Tuesday, October 1, 2013

OT: The Wreck of the Andrea Doria (1956)

LIFE Magazine partial cover, August 6, 1956, 20 Cents


It's hard to explain how extraordinary this issue of LIFE Magazine was to me when I was not yet eight years old. The story of the wreck of the Andrea Doria off the coast of Nantucket blew me away, in part because there were children involved, and I strongly identified with them. I know I kept this issue of LIFE Magazine for many years after the disaster.

That most of the children  survived the sinking of the Andrea Doria was remarkable. But some of them did not survive. I was glad for the survivors -- like Linda Morgan and Dickie, Ruth Roman's son -- and I was heartbroken for those who were lost for there were so many children among the dead.

I was reminded of my childhood fascination -- and horror -- at the wreck of the Andrea Doria during our attendance at the New Mexico PBS Science Cafe on the topic of "Why Ships Sink."

Afterwards, we took in the Titanic artifact exhibit at the Natural History Museum, a very dimly lit exhibition of not a lot of things pulled up from the abyss where the pieces of the Titanic have rested and rusted and disintegrated since 1912.

Even though it was rather sparse, the exhibit was nevertheless moving.
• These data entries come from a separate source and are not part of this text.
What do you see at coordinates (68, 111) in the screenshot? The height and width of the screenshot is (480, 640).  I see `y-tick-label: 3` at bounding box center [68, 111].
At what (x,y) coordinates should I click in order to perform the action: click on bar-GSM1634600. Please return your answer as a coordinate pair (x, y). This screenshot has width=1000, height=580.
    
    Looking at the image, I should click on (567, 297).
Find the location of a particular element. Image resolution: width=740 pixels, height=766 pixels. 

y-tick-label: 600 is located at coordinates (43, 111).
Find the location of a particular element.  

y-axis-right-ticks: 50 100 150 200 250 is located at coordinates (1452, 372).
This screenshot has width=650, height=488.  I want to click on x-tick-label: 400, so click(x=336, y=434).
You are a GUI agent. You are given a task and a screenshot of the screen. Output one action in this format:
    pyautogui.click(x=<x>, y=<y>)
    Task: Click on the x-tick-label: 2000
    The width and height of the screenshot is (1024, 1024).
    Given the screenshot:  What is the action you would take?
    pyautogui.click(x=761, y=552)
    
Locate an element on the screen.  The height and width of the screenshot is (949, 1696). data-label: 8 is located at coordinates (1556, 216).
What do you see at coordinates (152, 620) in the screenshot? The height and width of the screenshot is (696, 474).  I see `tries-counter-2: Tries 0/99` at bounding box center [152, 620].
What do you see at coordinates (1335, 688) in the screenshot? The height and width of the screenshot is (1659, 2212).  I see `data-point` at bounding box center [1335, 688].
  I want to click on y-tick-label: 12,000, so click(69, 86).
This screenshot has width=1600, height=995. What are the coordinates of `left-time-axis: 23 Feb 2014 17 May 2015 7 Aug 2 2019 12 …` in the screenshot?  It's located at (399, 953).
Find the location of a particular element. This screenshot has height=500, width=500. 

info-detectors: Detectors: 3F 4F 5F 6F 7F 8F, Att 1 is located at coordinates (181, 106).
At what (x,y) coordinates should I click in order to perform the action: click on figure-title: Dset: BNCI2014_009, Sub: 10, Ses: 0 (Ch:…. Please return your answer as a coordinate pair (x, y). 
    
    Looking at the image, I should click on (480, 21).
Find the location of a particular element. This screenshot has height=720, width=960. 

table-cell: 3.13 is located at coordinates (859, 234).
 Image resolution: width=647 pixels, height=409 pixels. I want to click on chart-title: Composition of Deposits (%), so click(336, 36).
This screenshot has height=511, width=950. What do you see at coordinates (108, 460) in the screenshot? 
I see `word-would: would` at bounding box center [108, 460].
One reason was that each person attending was given a boarding pass with the name of one of the passengers on the Titanic and each of us was asked to find that person on the list of those who survived and those who were lost when the ship went down. This list was posted at the end of the exhibit. I found my passenger right off, among the first class survivors. While it was something of an emotional relief to find him among the survivors, the list of the dead was far, far greater than that of those who survived, and I found myself breathing hard at the sheer magnitude of the loss of life.

None of the speakers at the Science Cafe mentioned the sinking of the Andrea Doria, which  had been featured on an episode of "Secrets of the Dead," but I couldn't stop thinking about it then and since.

It made that much of an impression on me so many years ago. Just as the sinking of the Titanic left an indelible impression on an earlier generation, and the wreck of the Costa Concordia will no doubt leave an impression on the current one.